One simple API for file storage. Local, S3, SFTP, Azure. Same methods, swappable backends, zero reinvention.

PyPI version Python versions CI Coverage Documentation Status License

Beta software. The core API is stable, but minor versions may still contain breaking changes before 1.0. See the changelog for what's new, and open an issue if something breaks.

remote-store gives you one simple API to read, write, list, and delete files. The same methods work whether your files live on disk, in S3, on an SFTP server, or anywhere else. You just swap the backend config.

That's the whole trick.

Who is this for?

  • Citizen developers -- analysts, scientists, and domain experts who write Python but shouldn't need to learn boto3, paramiko, or cloud-specific SDKs just to read and write files.
  • Platform teams -- engineers who set up the infrastructure and want to hand their colleagues a simple, safe API that can't be misused.
  • Anyone tired of rewriting storage glue -- if you've wrapped S3 or SFTP access more than once, this is that wrapper, tested and maintained.

The library was born from enabling citizen-developer teams: the config is immutable so non-experts can't accidentally break state, errors are clear instead of raw SDK tracebacks, and streaming just works without tuning buffer sizes.

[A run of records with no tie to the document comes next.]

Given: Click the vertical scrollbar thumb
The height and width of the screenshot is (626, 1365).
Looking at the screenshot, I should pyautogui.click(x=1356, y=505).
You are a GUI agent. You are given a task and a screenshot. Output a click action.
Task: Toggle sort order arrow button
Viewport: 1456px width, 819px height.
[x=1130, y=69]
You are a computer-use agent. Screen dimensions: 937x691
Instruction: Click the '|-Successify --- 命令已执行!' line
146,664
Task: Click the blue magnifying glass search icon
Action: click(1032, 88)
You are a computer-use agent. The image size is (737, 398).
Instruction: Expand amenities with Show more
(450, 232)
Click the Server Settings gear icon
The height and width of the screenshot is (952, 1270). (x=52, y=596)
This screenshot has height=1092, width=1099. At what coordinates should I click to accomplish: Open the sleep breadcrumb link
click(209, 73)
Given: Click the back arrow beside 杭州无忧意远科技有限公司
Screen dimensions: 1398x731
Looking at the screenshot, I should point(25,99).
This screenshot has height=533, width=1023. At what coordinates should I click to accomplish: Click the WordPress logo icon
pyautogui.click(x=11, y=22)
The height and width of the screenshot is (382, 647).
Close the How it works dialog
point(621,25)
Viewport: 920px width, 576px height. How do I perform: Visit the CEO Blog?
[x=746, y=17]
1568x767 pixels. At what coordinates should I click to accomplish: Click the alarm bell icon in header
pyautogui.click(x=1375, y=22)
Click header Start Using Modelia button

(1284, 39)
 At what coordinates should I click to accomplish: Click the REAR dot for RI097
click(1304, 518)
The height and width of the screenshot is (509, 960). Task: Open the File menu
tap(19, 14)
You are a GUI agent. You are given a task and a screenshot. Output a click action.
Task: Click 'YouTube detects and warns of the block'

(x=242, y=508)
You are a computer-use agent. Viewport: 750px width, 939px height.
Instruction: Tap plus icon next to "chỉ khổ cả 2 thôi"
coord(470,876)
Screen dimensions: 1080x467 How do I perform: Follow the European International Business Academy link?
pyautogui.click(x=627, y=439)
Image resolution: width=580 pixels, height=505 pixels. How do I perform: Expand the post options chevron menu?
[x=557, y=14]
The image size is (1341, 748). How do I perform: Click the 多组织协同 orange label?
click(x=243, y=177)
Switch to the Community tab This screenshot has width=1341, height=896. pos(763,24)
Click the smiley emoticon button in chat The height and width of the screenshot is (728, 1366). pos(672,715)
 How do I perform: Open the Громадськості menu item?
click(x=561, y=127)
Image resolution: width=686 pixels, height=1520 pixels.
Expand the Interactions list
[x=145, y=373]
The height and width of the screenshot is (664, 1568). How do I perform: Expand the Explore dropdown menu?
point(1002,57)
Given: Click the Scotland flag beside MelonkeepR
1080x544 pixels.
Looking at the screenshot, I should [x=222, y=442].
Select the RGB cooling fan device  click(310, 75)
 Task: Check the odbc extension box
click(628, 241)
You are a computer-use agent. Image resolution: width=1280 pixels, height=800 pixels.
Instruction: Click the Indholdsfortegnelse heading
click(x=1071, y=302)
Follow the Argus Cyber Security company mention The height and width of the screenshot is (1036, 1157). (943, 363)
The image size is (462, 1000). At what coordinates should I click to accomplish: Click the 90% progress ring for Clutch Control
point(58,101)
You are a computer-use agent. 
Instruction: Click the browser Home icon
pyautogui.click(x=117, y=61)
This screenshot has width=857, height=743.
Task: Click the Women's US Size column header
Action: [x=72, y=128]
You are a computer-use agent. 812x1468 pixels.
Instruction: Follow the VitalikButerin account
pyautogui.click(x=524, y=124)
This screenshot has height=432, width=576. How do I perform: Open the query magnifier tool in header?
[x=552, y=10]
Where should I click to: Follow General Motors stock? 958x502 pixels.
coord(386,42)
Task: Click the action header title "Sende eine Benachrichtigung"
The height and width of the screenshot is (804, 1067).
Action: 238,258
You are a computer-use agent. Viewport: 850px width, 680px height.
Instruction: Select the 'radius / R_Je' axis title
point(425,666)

Reads and writes stream by default, so large files just work. Under the hood, each backend delegates to the library you'd pick anyway (boto3, paramiko, azure-storage-file-datalake, …). This package doesn't reinvent file I/O. It just gives every backend the same simple front door.

What you get

  • One Store, many backends: local fs, S3, SFTP, Azure Blob, more to come
  • Just the basics: read, write, list, delete, exists. No magic, no surprises
  • Battle-tested I/O under the hood: backends wrap boto3, paramiko, etc.
  • Swappable via config: switch backends without touching application code
  • Streaming by default: reads and writes handle large files without blowing up memory
  • Atomic writes where the backend supports it
  • PyArrow ecosystem interop: use any Store as a pyarrow.fs.FileSystem -- works with Parquet, Pandas, Polars, DuckDB, and dataset discovery out of the box
  • Zero runtime dependencies: the core package installs nothing; backend extras pull in only what they need
  • Typed & tested: strict mypy, spec-driven test suite

Installation

Install from PyPI:

pip install remote-store

Backends that need extra dependencies use extras:

pip install "remote-store[s3]"           # Amazon S3 / MinIO
pip install "remote-store[s3-pyarrow]"   # S3 with PyArrow (high-throughput)
pip install "remote-store[sftp]"         # SFTP / SSH
pip install "remote-store[azure]"        # Azure Blob / ADLS Gen2
pip install "remote-store[arrow]"        # PyArrow filesystem adapter
pip install "remote-store[otel]"         # OpenTelemetry tracing and metrics
pip install "remote-store[toml]"        # TOML config (backport for Python 3.10)
pip install "remote-store[yaml]"        # YAML config (pyyaml)
pip install "remote-store[pydantic]"    # Pydantic config (pydantic-settings)

Quick Start

import tempfile
from remote_store import BackendConfig, RegistryConfig, Registry, StoreProfile

with tempfile.TemporaryDirectory() as tmp:
    config = RegistryConfig(
        backends={"local": BackendConfig(type="local", options={"root": tmp})},
        stores={"data": StoreProfile(backend="local", root_path="data")},
    )

    with Registry(config) as registry:
        store = registry.get_store("data")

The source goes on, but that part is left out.